Building a landfill, Ripstein said, is not possible without input from the county.

“There are six factors that must be considered in any future proposal or future permit applications for the sighting of a landfill within this county,” Ripstein said. “One of the main factors in this is that prior to anything being finalized there has to be another public participation meeting and everything has to go through the right channels.”

No Garbage in Greene County, a group formed in opposition of bringing a landfill to the area, had their attorney, Tommy Jones, speak on their behalf Monday. Jones said the group did not oppose a 10-year solid waste plan, but did not approve of language that left the door open for Greene County to accept waste from other locations.

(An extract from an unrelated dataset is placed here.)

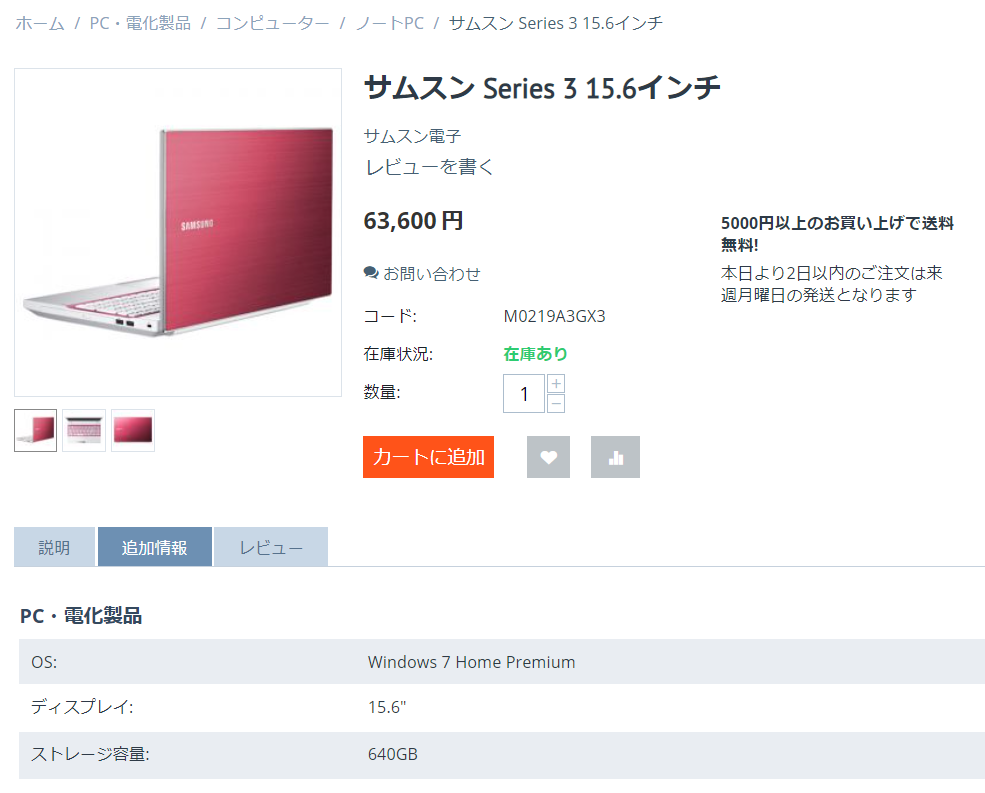This screenshot has height=793, width=985.
Task: Open ノートPC breadcrumb category
Action: [389, 23]
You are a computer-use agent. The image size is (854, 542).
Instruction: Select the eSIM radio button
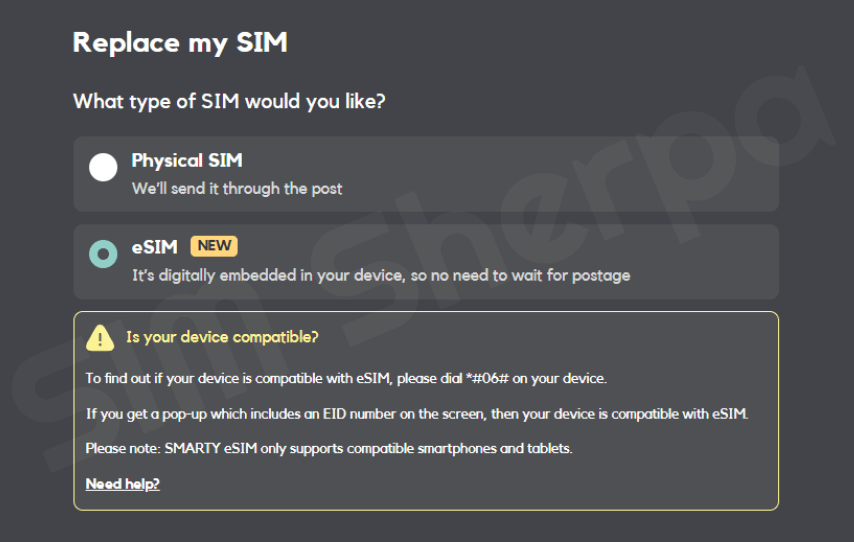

“No one has any objection to the plan, so long as that plan relates to waste that has been generated in Greene County,” Jones said. “There is a provision in that plan that addresses the handling of garbage created in Greene County. There are also provision that deal with the disposal of garbage from areas outside Greene County.”

One member of the group, Trudie Cox, asked the commission to consider future generations.

“We have the right to ask our county commissioners right now, in the name of Jesus, to let go of anything they have put in writing to get a garbage dump here to kill us,” Cox said. “We are asking right now, for you all to drop this. Choose life instead of death. We are asking the county commissioners to find another way to give people jobs.”

Honesty, Cox said, is all they ask of their elected leaders.

“We need our commissioners to stick with their word,” Cox said. “We need all of our leaders to give up whatever they are doing wrong and stop it now.”

Another concerned citizen, Eddie Walton, said he wondered which measures the 10-year plan would take to prevent terrorist threats.

“I wonder what the county will do about Homeland Security and protecting us from all of these open dumpsters,” Walton said. “There are terrorists everywhere and we have open dumpsters out there everywhere. How will the county monitor what is going in them?”

All of the questions presented to the commission at Monday’s public hearing will receive a written response. Another public hearing will also be scheduled, through a date has not been set.